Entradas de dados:
++++++++++++++++++++

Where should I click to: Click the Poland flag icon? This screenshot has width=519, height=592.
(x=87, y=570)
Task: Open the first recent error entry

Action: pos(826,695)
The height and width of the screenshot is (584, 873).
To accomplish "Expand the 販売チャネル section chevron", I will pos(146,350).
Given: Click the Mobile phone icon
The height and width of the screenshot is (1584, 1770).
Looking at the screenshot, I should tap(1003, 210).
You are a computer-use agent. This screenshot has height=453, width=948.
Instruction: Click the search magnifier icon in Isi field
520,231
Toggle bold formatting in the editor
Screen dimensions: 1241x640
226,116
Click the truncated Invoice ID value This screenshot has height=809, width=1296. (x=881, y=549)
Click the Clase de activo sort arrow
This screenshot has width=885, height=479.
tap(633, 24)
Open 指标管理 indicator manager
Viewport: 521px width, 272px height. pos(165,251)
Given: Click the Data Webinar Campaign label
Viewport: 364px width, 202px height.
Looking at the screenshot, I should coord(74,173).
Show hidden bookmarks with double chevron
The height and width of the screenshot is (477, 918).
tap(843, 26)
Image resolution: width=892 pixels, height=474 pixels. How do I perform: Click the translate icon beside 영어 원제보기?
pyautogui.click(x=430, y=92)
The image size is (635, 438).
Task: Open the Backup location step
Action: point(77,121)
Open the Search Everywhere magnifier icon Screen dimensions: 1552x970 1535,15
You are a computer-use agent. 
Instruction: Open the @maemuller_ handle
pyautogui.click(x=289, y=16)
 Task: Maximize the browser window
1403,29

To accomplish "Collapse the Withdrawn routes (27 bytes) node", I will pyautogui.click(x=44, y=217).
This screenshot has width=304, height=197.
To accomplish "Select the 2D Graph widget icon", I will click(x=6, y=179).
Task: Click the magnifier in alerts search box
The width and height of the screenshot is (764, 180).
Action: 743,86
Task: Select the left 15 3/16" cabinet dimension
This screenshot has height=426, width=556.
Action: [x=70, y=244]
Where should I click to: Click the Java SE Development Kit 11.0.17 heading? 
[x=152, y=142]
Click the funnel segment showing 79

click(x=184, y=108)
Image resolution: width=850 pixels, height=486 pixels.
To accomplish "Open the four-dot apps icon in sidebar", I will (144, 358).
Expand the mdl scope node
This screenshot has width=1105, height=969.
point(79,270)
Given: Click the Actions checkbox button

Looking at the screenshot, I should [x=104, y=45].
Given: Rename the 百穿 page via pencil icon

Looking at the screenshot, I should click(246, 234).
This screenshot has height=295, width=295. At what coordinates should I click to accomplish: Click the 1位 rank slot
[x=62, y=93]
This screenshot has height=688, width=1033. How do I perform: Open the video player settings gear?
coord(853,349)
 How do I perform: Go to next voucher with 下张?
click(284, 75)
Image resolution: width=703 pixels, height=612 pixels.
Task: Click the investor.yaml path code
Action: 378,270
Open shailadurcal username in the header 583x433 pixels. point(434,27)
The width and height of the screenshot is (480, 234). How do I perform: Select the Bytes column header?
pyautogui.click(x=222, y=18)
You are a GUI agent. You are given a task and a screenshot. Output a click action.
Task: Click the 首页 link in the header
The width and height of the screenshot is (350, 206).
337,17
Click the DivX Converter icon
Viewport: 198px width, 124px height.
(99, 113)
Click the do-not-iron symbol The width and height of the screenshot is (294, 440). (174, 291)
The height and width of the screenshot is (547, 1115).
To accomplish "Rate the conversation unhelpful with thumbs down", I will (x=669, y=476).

++++++++++++++++++++

(OBJETIVO DA TAREFA):
Edite as linhas de todos os itens acima, trocando "magnifier" por "magnifying glass" e deixando todo o resto como está.

(RESULTADO DO EXERCÍCIO):
Where should I click to: Click the Poland flag icon? This screenshot has width=519, height=592.
(x=87, y=570)
Task: Open the first recent error entry

Action: pos(826,695)
The height and width of the screenshot is (584, 873).
To accomplish "Expand the 販売チャネル section chevron", I will pos(146,350).
Given: Click the Mobile phone icon
The height and width of the screenshot is (1584, 1770).
Looking at the screenshot, I should tap(1003, 210).
You are a computer-use agent. This screenshot has height=453, width=948.
Instruction: Click the search magnifying glass icon in Isi field
520,231
Toggle bold formatting in the editor
Screen dimensions: 1241x640
226,116
Click the truncated Invoice ID value This screenshot has height=809, width=1296. (x=881, y=549)
Click the Clase de activo sort arrow
This screenshot has width=885, height=479.
tap(633, 24)
Open 指标管理 indicator manager
Viewport: 521px width, 272px height. pos(165,251)
Given: Click the Data Webinar Campaign label
Viewport: 364px width, 202px height.
Looking at the screenshot, I should coord(74,173).
Show hidden bookmarks with double chevron
The height and width of the screenshot is (477, 918).
tap(843, 26)
Image resolution: width=892 pixels, height=474 pixels. How do I perform: Click the translate icon beside 영어 원제보기?
pyautogui.click(x=430, y=92)
The image size is (635, 438).
Task: Open the Backup location step
Action: point(77,121)
Open the Search Everywhere magnifying glass icon Screen dimensions: 1552x970 1535,15
You are a computer-use agent. 
Instruction: Open the @maemuller_ handle
pyautogui.click(x=289, y=16)
 Task: Maximize the browser window
1403,29

To accomplish "Collapse the Withdrawn routes (27 bytes) node", I will pyautogui.click(x=44, y=217).
This screenshot has width=304, height=197.
To accomplish "Select the 2D Graph widget icon", I will click(x=6, y=179).
Task: Click the magnifying glass in alerts search box
The width and height of the screenshot is (764, 180).
Action: 743,86
Task: Select the left 15 3/16" cabinet dimension
This screenshot has height=426, width=556.
Action: [x=70, y=244]
Where should I click to: Click the Java SE Development Kit 11.0.17 heading? 
[x=152, y=142]
Click the funnel segment showing 79

click(x=184, y=108)
Image resolution: width=850 pixels, height=486 pixels.
To accomplish "Open the four-dot apps icon in sidebar", I will (144, 358).
Expand the mdl scope node
This screenshot has width=1105, height=969.
point(79,270)
Given: Click the Actions checkbox button

Looking at the screenshot, I should [x=104, y=45].
Given: Rename the 百穿 page via pencil icon

Looking at the screenshot, I should click(246, 234).
This screenshot has height=295, width=295. At what coordinates should I click to accomplish: Click the 1位 rank slot
[x=62, y=93]
This screenshot has height=688, width=1033. How do I perform: Open the video player settings gear?
coord(853,349)
 How do I perform: Go to next voucher with 下张?
click(284, 75)
Image resolution: width=703 pixels, height=612 pixels.
Task: Click the investor.yaml path code
Action: 378,270
Open shailadurcal username in the header 583x433 pixels. point(434,27)
The width and height of the screenshot is (480, 234). How do I perform: Select the Bytes column header?
pyautogui.click(x=222, y=18)
You are a GUI agent. You are given a task and a screenshot. Output a click action.
Task: Click the 首页 link in the header
The width and height of the screenshot is (350, 206).
337,17
Click the DivX Converter icon
Viewport: 198px width, 124px height.
(99, 113)
Click the do-not-iron symbol The width and height of the screenshot is (294, 440). (174, 291)
The height and width of the screenshot is (547, 1115).
To accomplish "Rate the conversation unhelpful with thumbs down", I will (x=669, y=476).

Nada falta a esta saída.